◆ **Aim of the exercise**:
Restate exactly, and only, the lines spanning from the one with "Given: Click the height 1770 mm row" to the end of the records below.

____ Given data

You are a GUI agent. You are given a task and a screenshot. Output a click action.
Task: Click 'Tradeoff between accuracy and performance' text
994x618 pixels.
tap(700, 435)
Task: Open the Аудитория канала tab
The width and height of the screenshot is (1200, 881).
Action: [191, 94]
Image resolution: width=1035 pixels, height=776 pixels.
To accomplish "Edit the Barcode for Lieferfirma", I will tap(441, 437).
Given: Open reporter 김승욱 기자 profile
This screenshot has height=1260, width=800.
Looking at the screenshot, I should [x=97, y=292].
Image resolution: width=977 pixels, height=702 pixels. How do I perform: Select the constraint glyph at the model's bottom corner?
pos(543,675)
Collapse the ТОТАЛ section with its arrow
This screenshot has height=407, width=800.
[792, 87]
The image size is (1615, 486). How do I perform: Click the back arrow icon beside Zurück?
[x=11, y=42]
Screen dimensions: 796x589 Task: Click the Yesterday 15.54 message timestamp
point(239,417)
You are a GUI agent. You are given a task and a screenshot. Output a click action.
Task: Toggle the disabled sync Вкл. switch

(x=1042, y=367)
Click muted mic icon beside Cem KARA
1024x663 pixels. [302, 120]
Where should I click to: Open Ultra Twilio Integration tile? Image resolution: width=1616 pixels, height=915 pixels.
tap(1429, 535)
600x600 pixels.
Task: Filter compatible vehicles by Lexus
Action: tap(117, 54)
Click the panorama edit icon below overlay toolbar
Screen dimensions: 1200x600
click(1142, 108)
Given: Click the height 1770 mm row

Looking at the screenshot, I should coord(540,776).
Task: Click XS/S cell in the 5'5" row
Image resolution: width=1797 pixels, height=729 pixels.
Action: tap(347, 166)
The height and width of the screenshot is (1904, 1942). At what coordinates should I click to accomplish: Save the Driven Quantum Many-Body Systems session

________

◆ **Task output**:
Given: Click the height 1770 mm row

Looking at the screenshot, I should coord(540,776).
Task: Click XS/S cell in the 5'5" row
Image resolution: width=1797 pixels, height=729 pixels.
Action: tap(347, 166)
The height and width of the screenshot is (1904, 1942). At what coordinates should I click to accomplish: Save the Driven Quantum Many-Body Systems session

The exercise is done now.